Collected data:

---

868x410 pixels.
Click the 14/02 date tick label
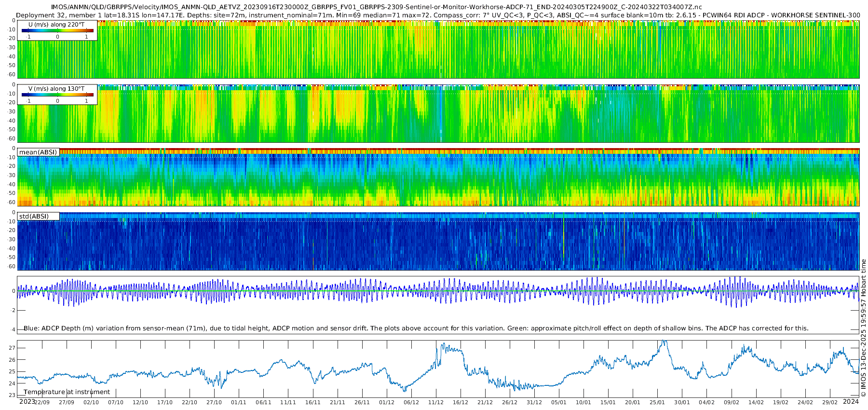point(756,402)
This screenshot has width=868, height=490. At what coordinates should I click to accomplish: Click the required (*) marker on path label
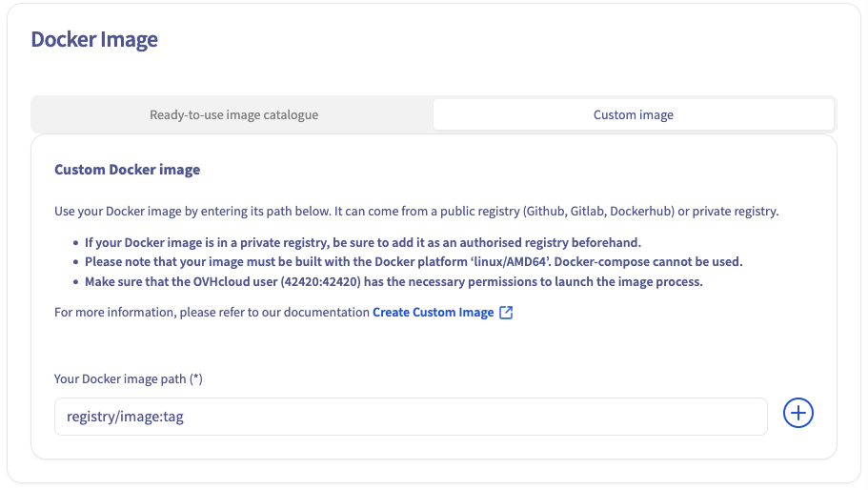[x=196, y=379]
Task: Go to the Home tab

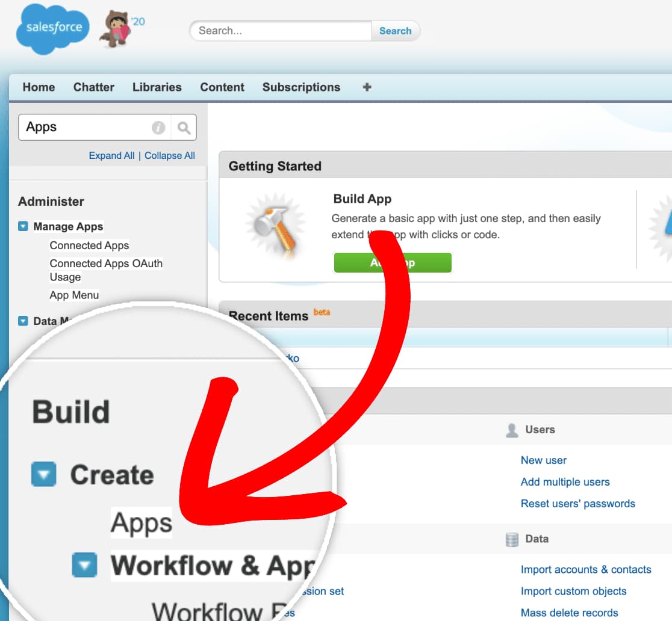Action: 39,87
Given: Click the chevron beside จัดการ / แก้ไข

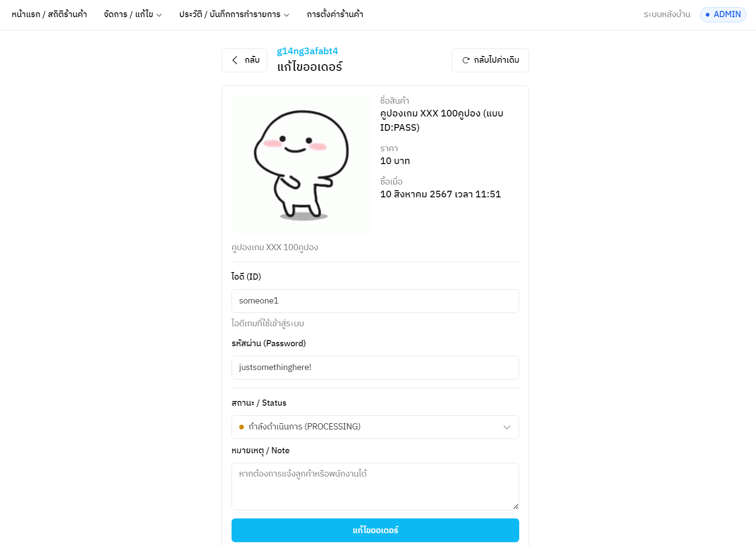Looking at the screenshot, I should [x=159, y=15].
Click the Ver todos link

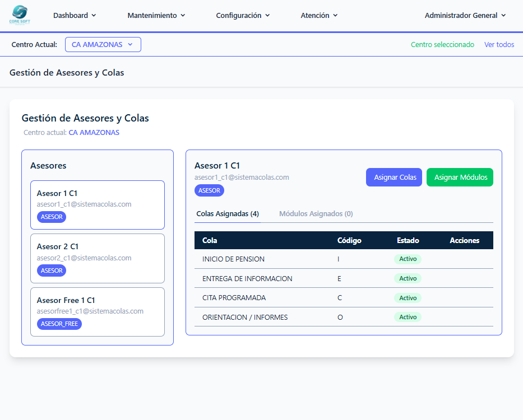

---

*WHAT YOU ARE ASKED TO DO:*
When you copy the data, keep every line exact and drop the pictures.

*ANSWER BELOW:*
868x410 pixels.
Click the 14/02 date tick label
point(756,402)
This screenshot has width=868, height=490. At what coordinates should I click to accomplish: Click the required (*) marker on path label
[x=196, y=379]
Task: Go to the Home tab

Action: 39,87
Given: Click the chevron beside จัดการ / แก้ไข

Looking at the screenshot, I should [x=159, y=15].
Click the Ver todos link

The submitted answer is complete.